Wie wirtschaftliche Unsicherheiten und strukturelle Veränderungen die deutschen Lieferketten und die gesamte Industrie beeinflussen.
Vor einem Jahr haben wir eine Checkliste mit acht zentralen Herausforderungen für das Beschaffungswesen veröffentlicht, mit denen sich Fertigungsunternehmen im Jahr 2024 konfrontiert sehen würden. Darin hieß es: „Das Beschaffungswesen ist dynamischer denn je. Es muss schnell auf plötzliche Veränderungen und unerwartete Marktentwicklungen reagieren können.“ Diese Prognose hat sich bewahrheitet, besonders im Hinblick auf die grundlegenden Veränderungen der US-Wirtschaftspolitik, die durch die Wahl von Donald Trump zum 47. Präsidenten der Vereinigten Staaten angestoßen wurden. Seine Begeisterung für Zölle und das Motto „Buy American“ wirft die Frage auf: Welche Auswirkungen haben diese Maßnahmen speziell für Unternehmen in der DACH-Region?

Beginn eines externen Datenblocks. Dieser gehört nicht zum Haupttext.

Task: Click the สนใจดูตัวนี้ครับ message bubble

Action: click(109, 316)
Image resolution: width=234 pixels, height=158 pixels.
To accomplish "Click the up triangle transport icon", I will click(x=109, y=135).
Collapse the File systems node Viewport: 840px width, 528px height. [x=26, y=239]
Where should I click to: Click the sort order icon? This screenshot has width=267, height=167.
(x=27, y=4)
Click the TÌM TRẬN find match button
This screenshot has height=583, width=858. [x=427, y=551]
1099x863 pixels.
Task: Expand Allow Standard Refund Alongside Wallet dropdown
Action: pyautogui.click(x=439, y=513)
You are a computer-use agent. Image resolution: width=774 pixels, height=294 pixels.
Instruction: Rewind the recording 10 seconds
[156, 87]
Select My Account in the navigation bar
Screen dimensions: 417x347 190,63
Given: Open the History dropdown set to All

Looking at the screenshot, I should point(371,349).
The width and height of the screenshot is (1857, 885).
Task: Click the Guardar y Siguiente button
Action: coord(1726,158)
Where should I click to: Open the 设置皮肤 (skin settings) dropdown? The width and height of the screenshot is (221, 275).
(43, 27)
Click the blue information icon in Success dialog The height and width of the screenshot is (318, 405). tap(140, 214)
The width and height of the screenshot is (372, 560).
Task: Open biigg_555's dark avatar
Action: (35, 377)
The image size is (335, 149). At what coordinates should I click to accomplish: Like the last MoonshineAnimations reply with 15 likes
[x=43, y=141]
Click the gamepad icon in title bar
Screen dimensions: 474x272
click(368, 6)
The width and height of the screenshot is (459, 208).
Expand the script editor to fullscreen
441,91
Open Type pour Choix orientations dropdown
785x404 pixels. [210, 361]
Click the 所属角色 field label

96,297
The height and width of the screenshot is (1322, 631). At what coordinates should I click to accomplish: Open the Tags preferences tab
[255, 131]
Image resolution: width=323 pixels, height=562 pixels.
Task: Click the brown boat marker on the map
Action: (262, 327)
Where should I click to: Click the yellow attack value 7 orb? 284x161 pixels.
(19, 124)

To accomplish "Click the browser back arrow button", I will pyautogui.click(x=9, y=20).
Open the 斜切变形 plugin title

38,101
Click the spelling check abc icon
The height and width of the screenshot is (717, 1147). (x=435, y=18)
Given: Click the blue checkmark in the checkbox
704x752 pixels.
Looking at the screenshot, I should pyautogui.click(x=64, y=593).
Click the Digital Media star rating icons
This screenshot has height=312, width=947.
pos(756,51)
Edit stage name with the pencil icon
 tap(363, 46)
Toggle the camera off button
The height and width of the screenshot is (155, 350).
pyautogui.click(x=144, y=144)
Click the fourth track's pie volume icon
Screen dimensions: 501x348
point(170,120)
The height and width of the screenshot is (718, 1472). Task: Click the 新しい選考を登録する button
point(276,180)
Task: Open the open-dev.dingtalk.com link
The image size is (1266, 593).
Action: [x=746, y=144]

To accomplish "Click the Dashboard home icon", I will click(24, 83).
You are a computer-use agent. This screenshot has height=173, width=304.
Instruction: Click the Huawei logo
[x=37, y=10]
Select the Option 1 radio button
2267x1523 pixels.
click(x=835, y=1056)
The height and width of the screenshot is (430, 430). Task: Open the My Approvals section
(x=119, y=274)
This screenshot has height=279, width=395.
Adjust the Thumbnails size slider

Auswirkungen auf die DACH-Region
Die Länder der DACH-Region (Deutschland, Österreich, Schweiz) spielen eine Schlüsselrolle im transatlantischen Handel. Deutschland, als größte Volkswirtschaft Europas, ist dabei besonders stark in den US-Markt eingebunden. Laut den neuesten Zahlen des Statistischen Bundesamts beliefen sich die deutschen Exporte in die USA im Jahr 2023 auf 157,9 Milliarden Euro (ca. 172 Milliarden US-Dollar), während die Importe aus den USA 94,7 Milliarden Euro (ca. 103 Milliarden US-Dollar) betrugen. Vorläufige Daten für 2024 deuten darauf hin, dass die Handelsbeziehungen zwischen Deutschland und den USA weiter gewachsen sind, mit einem Gesamtvolumen von rund 255 Milliarden Euro.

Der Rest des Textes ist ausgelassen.